WHAT THE TASK REQUIRES: Please output the entries below from the line that contains "Manufacturer (96, 539)" through the final line, reproduced exactly and alone.

AVAILABLE DATA:
● ● ● ● ●

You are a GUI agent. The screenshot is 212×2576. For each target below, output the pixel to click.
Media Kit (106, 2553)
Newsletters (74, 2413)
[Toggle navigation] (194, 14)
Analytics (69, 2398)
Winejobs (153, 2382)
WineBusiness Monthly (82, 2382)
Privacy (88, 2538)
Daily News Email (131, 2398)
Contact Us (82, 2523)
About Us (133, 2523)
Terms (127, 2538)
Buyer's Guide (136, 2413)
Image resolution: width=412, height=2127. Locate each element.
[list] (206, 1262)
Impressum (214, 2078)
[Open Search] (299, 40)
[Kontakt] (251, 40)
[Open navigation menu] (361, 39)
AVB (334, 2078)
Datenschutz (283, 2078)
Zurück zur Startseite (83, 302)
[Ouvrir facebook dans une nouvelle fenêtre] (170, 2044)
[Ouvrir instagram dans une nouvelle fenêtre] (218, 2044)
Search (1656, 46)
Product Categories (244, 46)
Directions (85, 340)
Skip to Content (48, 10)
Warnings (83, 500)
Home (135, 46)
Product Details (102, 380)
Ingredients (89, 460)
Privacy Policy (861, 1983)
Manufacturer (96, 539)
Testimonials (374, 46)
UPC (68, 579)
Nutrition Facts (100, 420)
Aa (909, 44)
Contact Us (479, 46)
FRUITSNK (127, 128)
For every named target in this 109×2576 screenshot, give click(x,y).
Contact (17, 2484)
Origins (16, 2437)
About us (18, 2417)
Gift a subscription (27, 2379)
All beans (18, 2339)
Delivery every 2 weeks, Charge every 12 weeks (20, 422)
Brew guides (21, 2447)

● ● ● ● ●

ANSWER TO THE EXERCISE:
Manufacturer (96, 539)
Testimonials (374, 46)
UPC (68, 579)
Nutrition Facts (100, 420)
Aa (909, 44)
Contact Us (479, 46)
FRUITSNK (127, 128)
For every named target in this 109×2576 screenshot, give click(x,y).
Contact (17, 2484)
Origins (16, 2437)
About us (18, 2417)
Gift a subscription (27, 2379)
All beans (18, 2339)
Delivery every 2 weeks, Charge every 12 weeks (20, 422)
Brew guides (21, 2447)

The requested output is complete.